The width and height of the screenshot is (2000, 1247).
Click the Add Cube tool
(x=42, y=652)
···
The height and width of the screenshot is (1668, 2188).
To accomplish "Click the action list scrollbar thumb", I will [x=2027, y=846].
···
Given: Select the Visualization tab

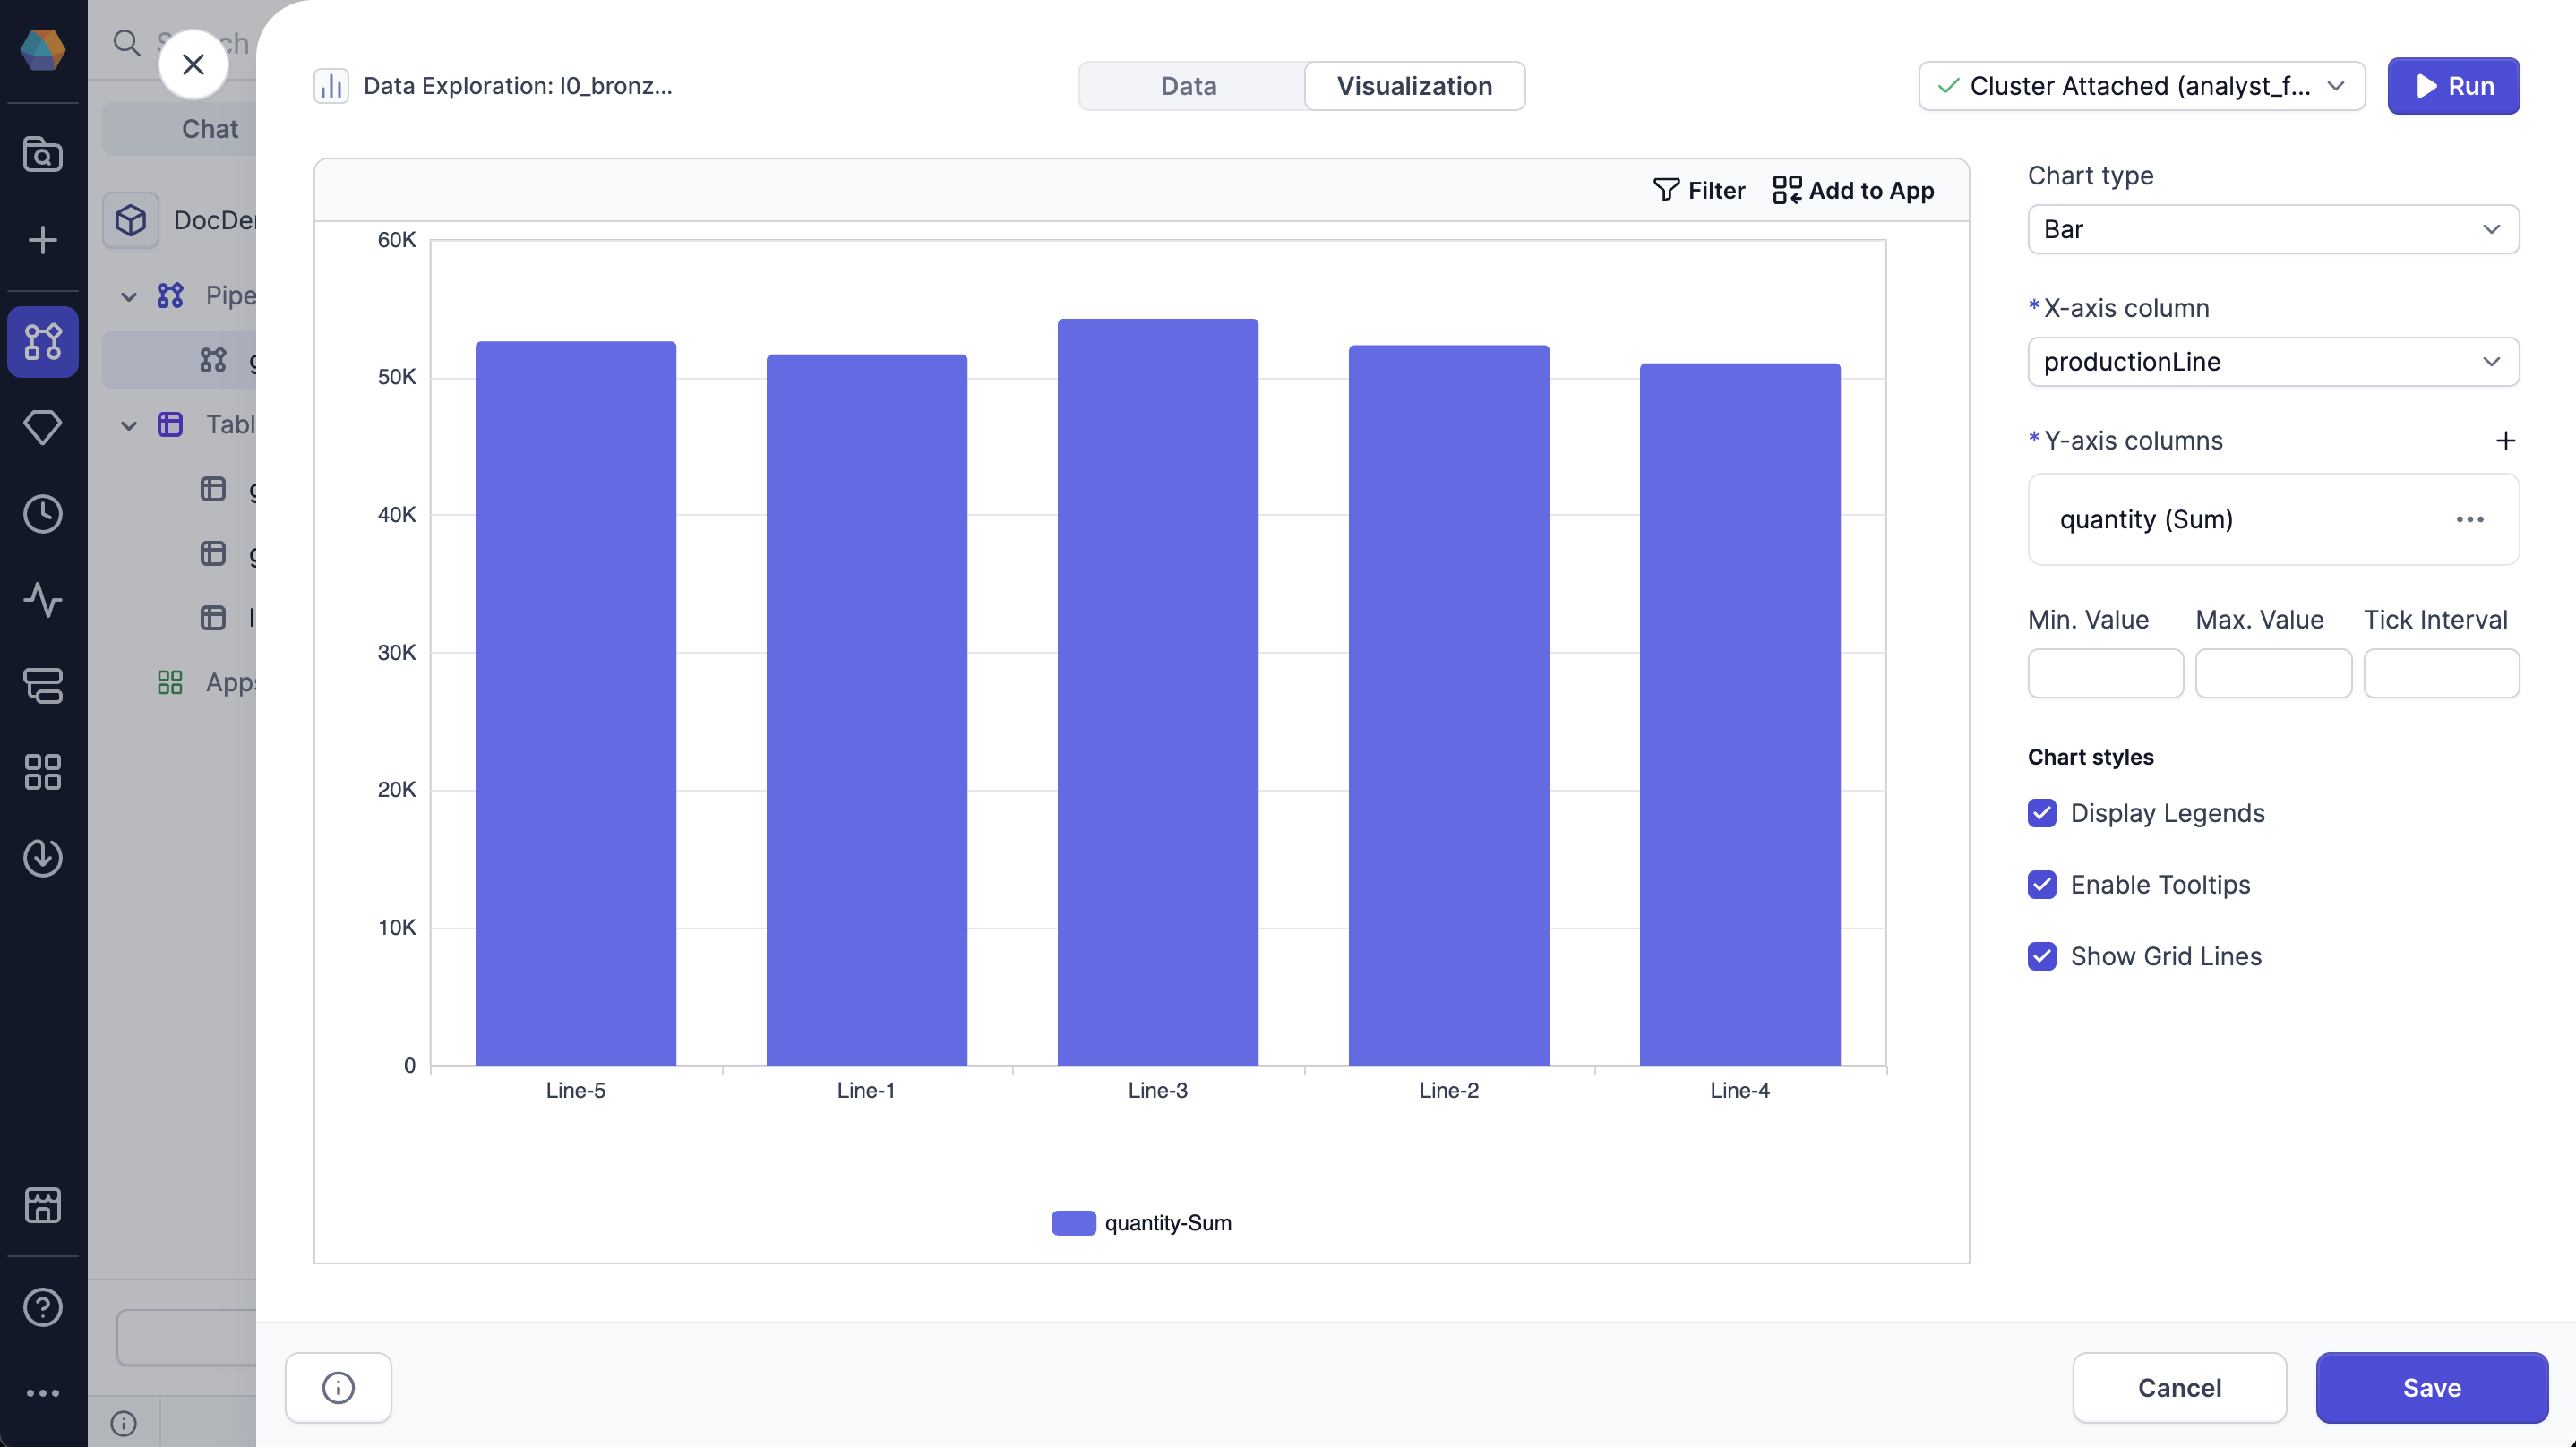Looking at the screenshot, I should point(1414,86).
···
The lines of the records that contain the string "width" should be located and copied.

The width and height of the screenshot is (2000, 1247).
The height and width of the screenshot is (1668, 2188).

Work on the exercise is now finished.